Eliane Melon – Il faut savoir, par exemple, que certains psychotropes chargés de réguler l’humeur peuvent entraîner des malformations du fœtus…Mais arrêter les médicaments, sans accompagnement, peut provoquer une déstabilisation de la mère (phase hypomaniaque ou maniaque, mais aussi dépression profonde). Pour toutes ces raisons, le travail de suivi devrait se faire idéalement dans le cadre d’une prise en charge coordonnée. Il faut savoir que la naissance d’un enfant peut parfois déclencher chez certaines femmes ayant une vulnérabilité génétique, ou non identifiées comme porteuses d’un trouble bipolaire, un premier épisode, dépressif ou maniaque. Pour autant, on peut avoir des enfants quand on a un trouble bipolaire, et les élever aussi bien que les autres mères.
L’accompagnement doit être familial…
Eliane Melon – Oui, c’est essentiel, d’où les 1000 jours pour entourer la mère, l’enfant concerné et le père. Dans notre enquête, nous avons appris que plusieurs pères atteints de troubles bipolaires ont été déstabilisés, parfois gravement par l’arrivée d’un enfant, même s’il arrive plus souvent que ce soit la mère, avec parfois la nécessité d’une hospitalisation. Reste l’après. Si la période périnatale est bien prise charge, il y a obligatoirement un moment où la famille se recompose et doit faire face aux mêmes difficultés qu’un jeune couple avec un bébé, parfois des frères et sœurs, et le parent atteint doit continuer à gérer sa maladie dans ce contexte. Ce qui est difficile pour une personne touchée par des troubles bipolaires, c’est de vivre au quotidien cette maladie chronique, de redoubler d’attention, de discipline et de précautions dans les périodes à risques, fragilisées par les situations stressantes, à l’instar de la maternité et la paternité
Existe-t-il des recommandations de bonnes pratiques ?
Eliane Melon – Concernant les enfants de parents atteints de troubles bipolaires, il existe une vulnérabilité génétique, mais ce n’est pas suffisant pour développer un trouble bipolaire.
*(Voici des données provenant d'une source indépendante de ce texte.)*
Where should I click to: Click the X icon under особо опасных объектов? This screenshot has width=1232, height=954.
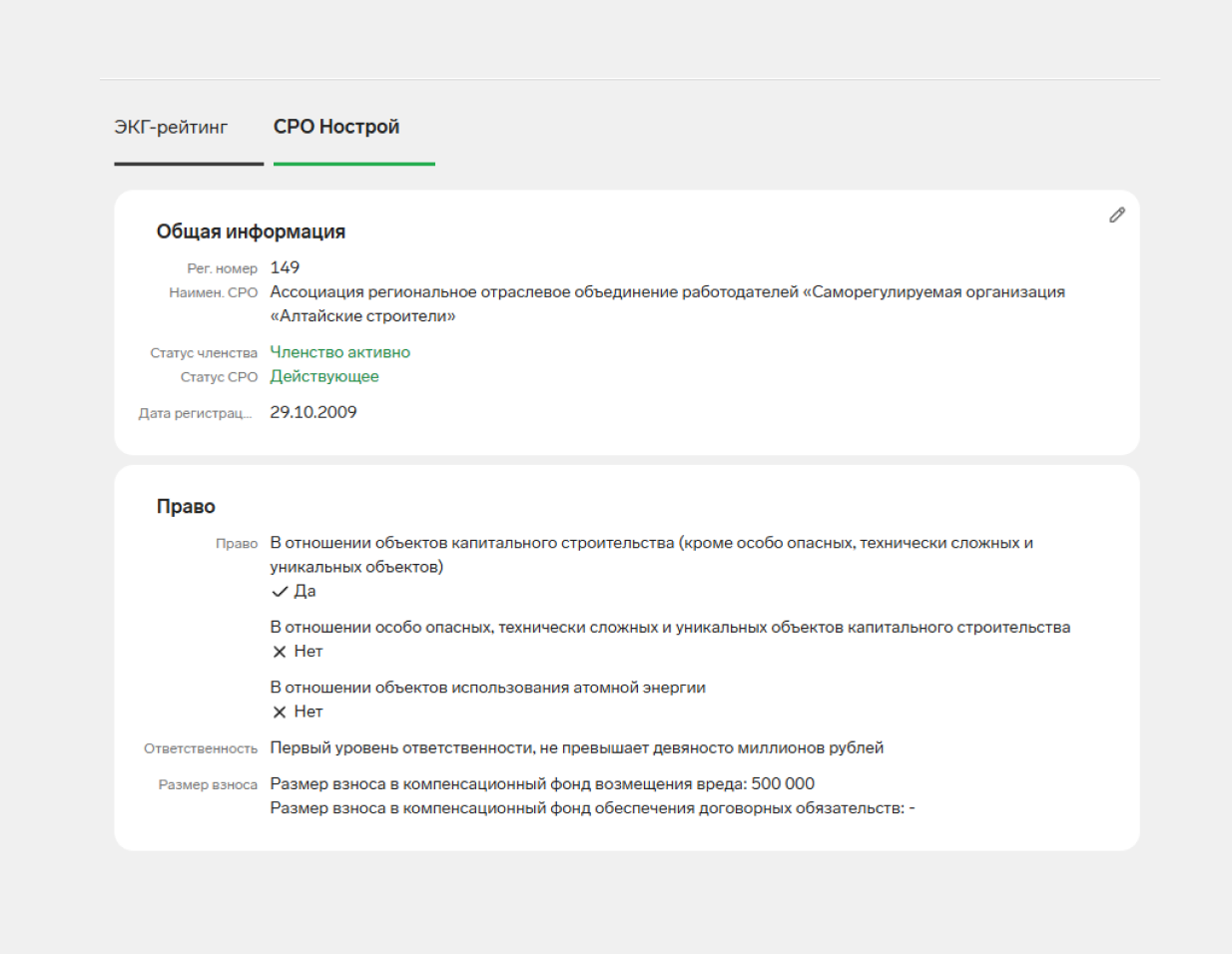click(x=280, y=652)
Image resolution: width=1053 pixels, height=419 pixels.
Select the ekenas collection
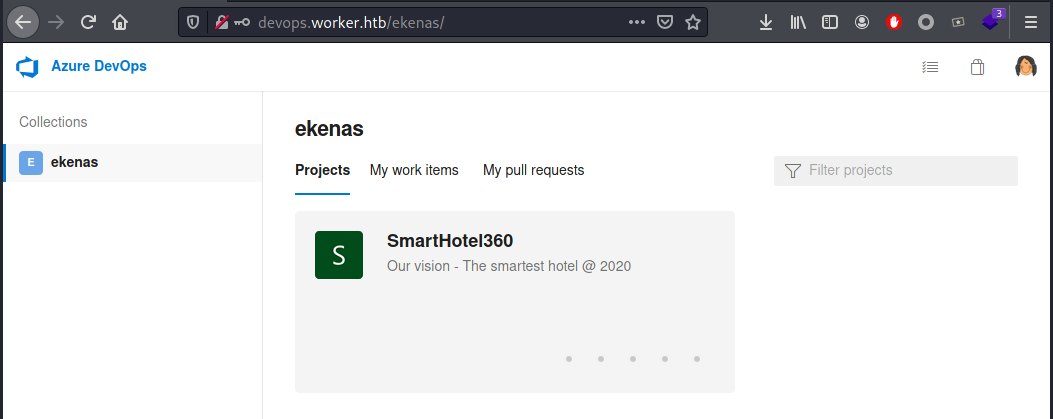[x=132, y=162]
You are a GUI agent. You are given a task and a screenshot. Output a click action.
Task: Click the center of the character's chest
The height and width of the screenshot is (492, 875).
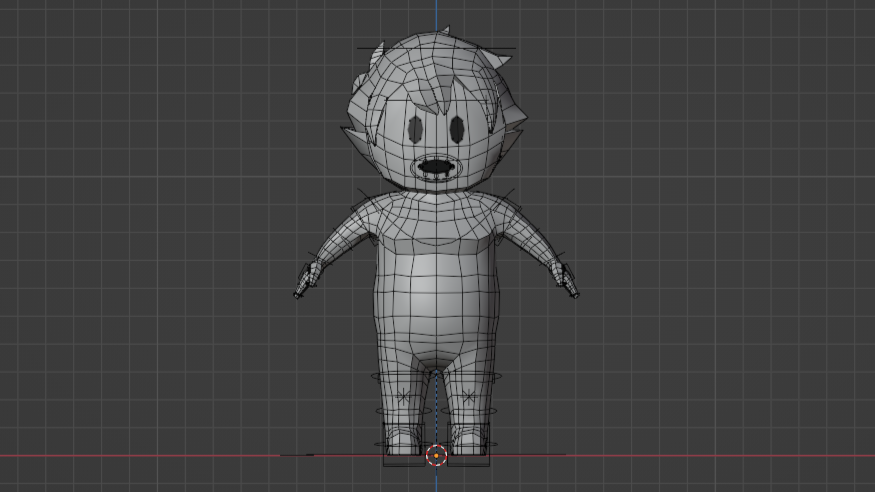435,222
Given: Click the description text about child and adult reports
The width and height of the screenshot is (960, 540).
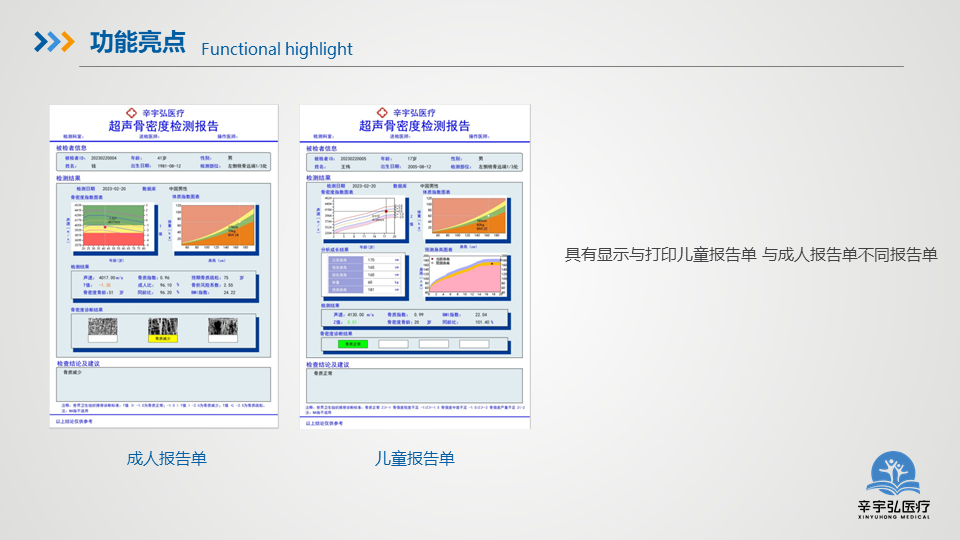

Les facteurs environnementaux ont un rôle important dans la survenue des troubles psychiques. Préserver les enfants de tout traumatisme est une utopie. Même si l’on sait que nombre de personnes atteints de troubles psychiques graves (troubles bipolaires, schizophrénie, autisme) ont été plus souvent victimes de maltraitance dans l’enfance (que ce soit d’ordre physique psychologique et/ou sexuel) que la population générale. En revanche, la consommation de cannabis, en cas de vulnérabilité génétique, surtout à l’adolescence, peut entraîner la manifestation de troubles bipolaires. L’occasion de rappeler que le neurodéveloppement dure jusqu’à 25 ans.